📌 DET TSM Strategy Series
- Part 1 — Why Your Responses Feel Flat ← You are here
- Part 2 — How DET 120+ Responses Are Built: The TSM Method
- Part 3 — Good Responses Start with the First Sentence | How to Use T
- Part 4 — The Reason Your Responses Run Short | How to Build with S
- Part 5 — High-Scoring Responses End Differently | How to Close with M
- Part 6 — Three TSM Mistakes and How to Fix Them
You have been studying. Your grammar is solid. You know enough vocabulary to express most ideas. And yet — your DET Speaking and Writing scores are not moving.
If that sounds familiar, you are not alone. And the reason is almost never what people expect.
The Real Problem Is Not Your English
Most learners assume that a low Production score means weak English. But that is rarely what is actually happening.
A response can be grammatically correct and still feel like it goes nowhere. What matters is not just correctness, but movement. A strong response begins with a position, expands it, and arrives somewhere meaningful.
Two qualities drive the score in DET Speaking and Writing more than anything else:
Coherence — Does the response move in a clear direction? Does each sentence build on the one before it?
Development — Does the response do more than state a position? Does it support that position and close with something that gives it weight?
Most responses fall short on one or both of these — not because the English is wrong, but because the response has no structure to carry it forward.
Two Patterns That Hold Most Responses Back
Before looking at the solution, it helps to recognize the problem. Most underperforming DET responses fall into one of two patterns.
Pattern 1 — The List
"I like cities. There are many restaurants. Also there are museums. And transportation is good too."

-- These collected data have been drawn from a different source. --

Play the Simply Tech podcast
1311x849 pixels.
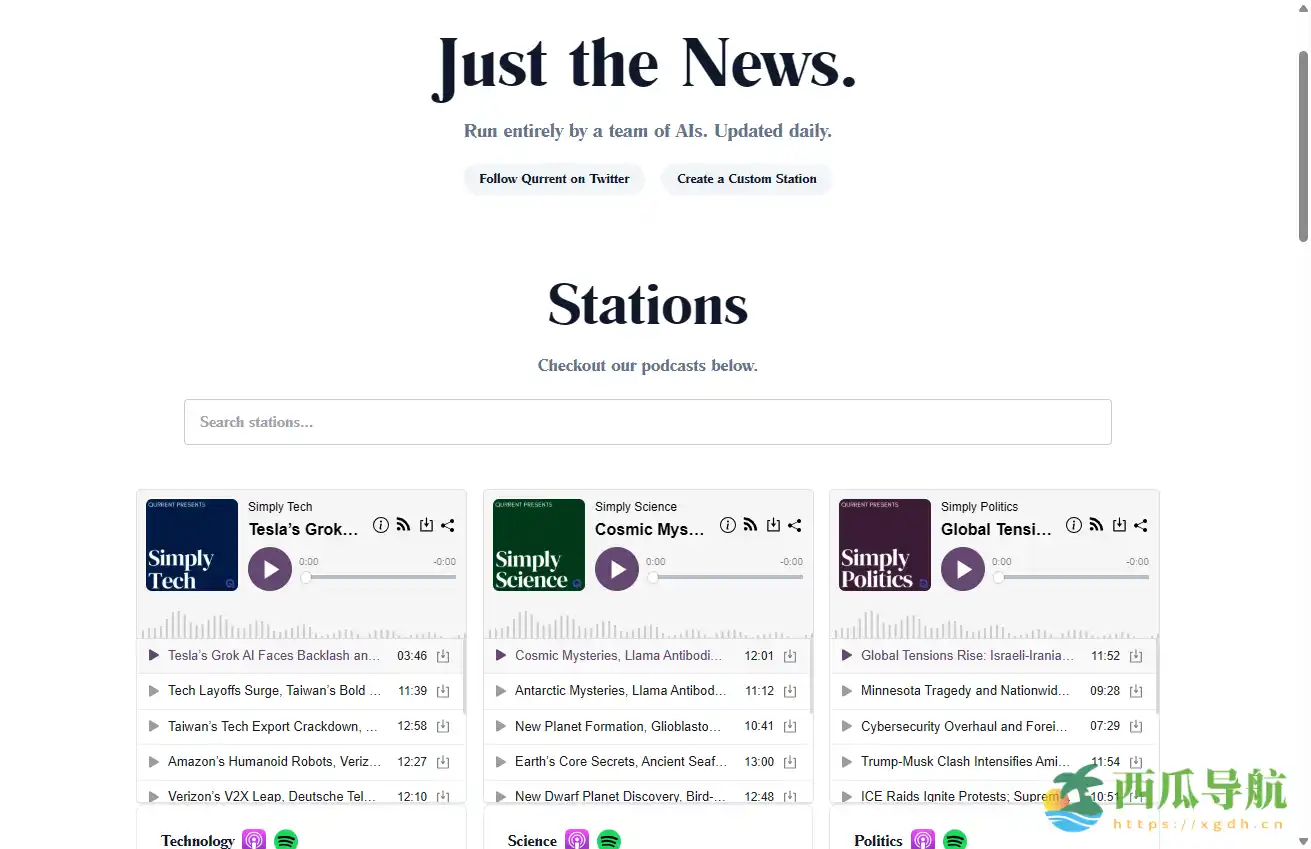tap(270, 569)
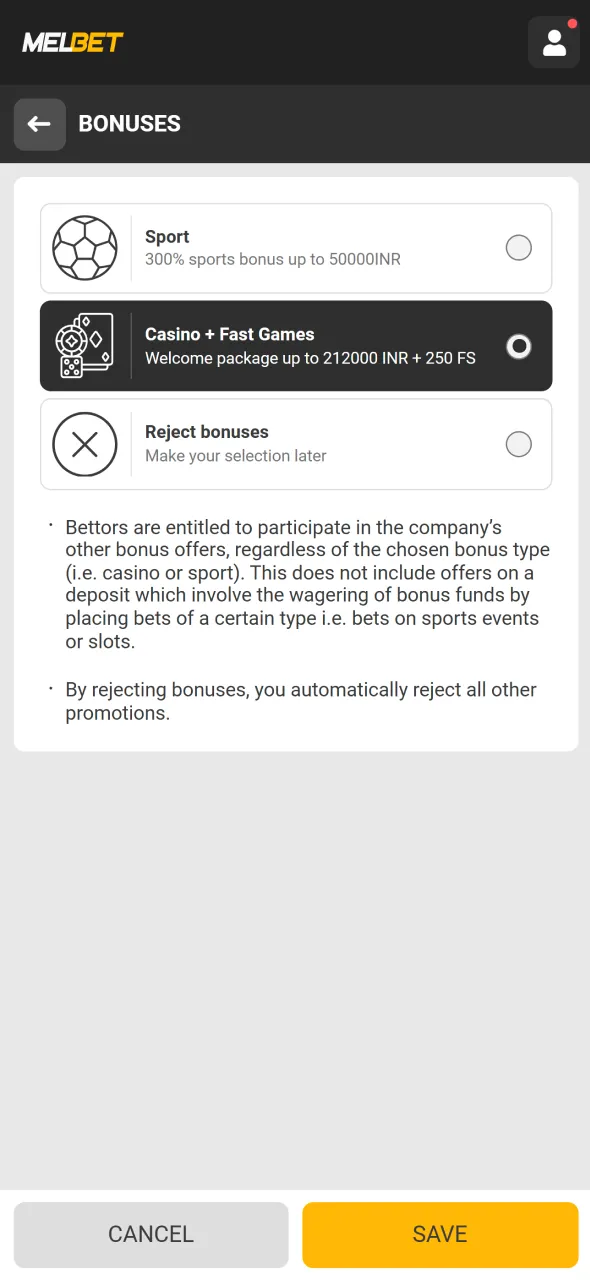The image size is (590, 1280).
Task: Click the MELBET logo
Action: point(70,42)
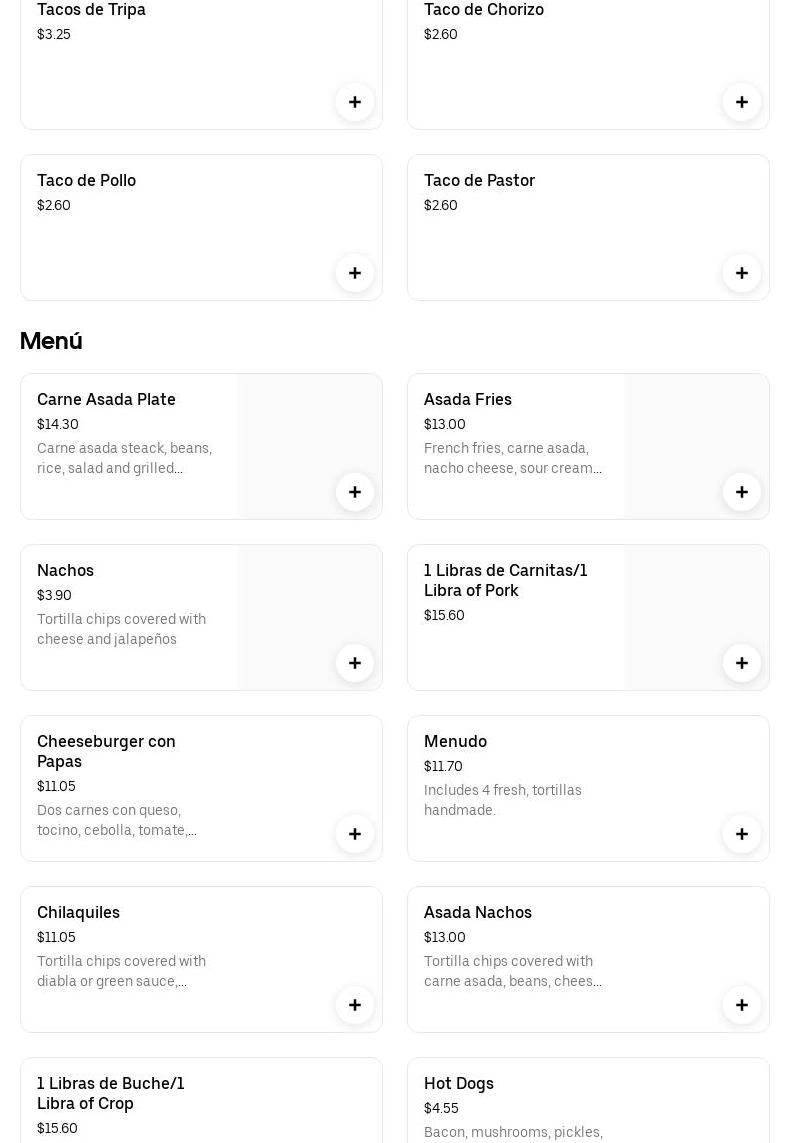Add Nachos with the plus button
Viewport: 804px width, 1143px height.
(355, 663)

This response contains facts. The grammar is fine. But nothing connects. Each sentence adds a new item without building on the previous one. The response moves sideways instead of forward — and by the end, nothing has actually been argued. Just catalogued.
"Traveling is good for people. You can see new places. You also learn about different cultures. Food is also interesting when you travel."
Four observations. No argument. No forward movement.
Pattern 2 — The Circle
"Living in a city is better. Cities are really good places to live. I think cities are much better than small towns."
This one feels different — it has an opinion. But look closely. All three sentences are saying the same thing in slightly different words. The response starts and ends in exactly the same place. Three sentences of effort, zero sentences of progression.
"Technology is very useful in modern life. It helps people in many ways. Without technology, life would be very difficult. That is why technology is important."
Four sentences. One idea. No expansion. The response has circled back to where it began.
Why these patterns feel right but score low
Both patterns feel natural because they mirror how people talk in casual conversation. Listing reasons or repeating a point for emphasis is perfectly normal in everyday speech. But a DET response that stays in place — however grammatically correct — tends to score lower than one that moves forward with a clear structure.
The good news: once you see the pattern, the fix is straightforward.
The Fix: TSM
TSM is a three-part response structure built for DET Speaking and Writing tasks. It stands for Topic, Support, and Meaning.
TSM is not a template to memorize and paste in. It is a thinking structure — a way of organizing whatever you want to say so that your response moves forward instead of circling back on itself.
T — Topic
The Topic sentence does one thing: it tells the listener or reader exactly what the response is about and where it is going. A strong T sentence is not a restatement of the question — it is a direct answer, a clear position in one sentence.
Example
❌ Weak T: "There are many differences between living in a city and living in a small town."
Restates the question. No direction.
✅ Strong T: "For me, living in a city is the better choice because of the opportunities it provides."
Clear position. Clear direction. Everything that follows supports this.
The moment T is in place, the response has somewhere to go. That alone changes how the whole thing reads.
S — Support
Support is where the response earns its score. T states a position. S explains why that position holds. The most effective Support combines two things: a Reason and an Example.
Reason
Why is T true? State the logical basis.
Example
What makes the Reason concrete? Add a specific detail, consequence, or contrast.
Example
❌ S without Example: "Cities have many opportunities."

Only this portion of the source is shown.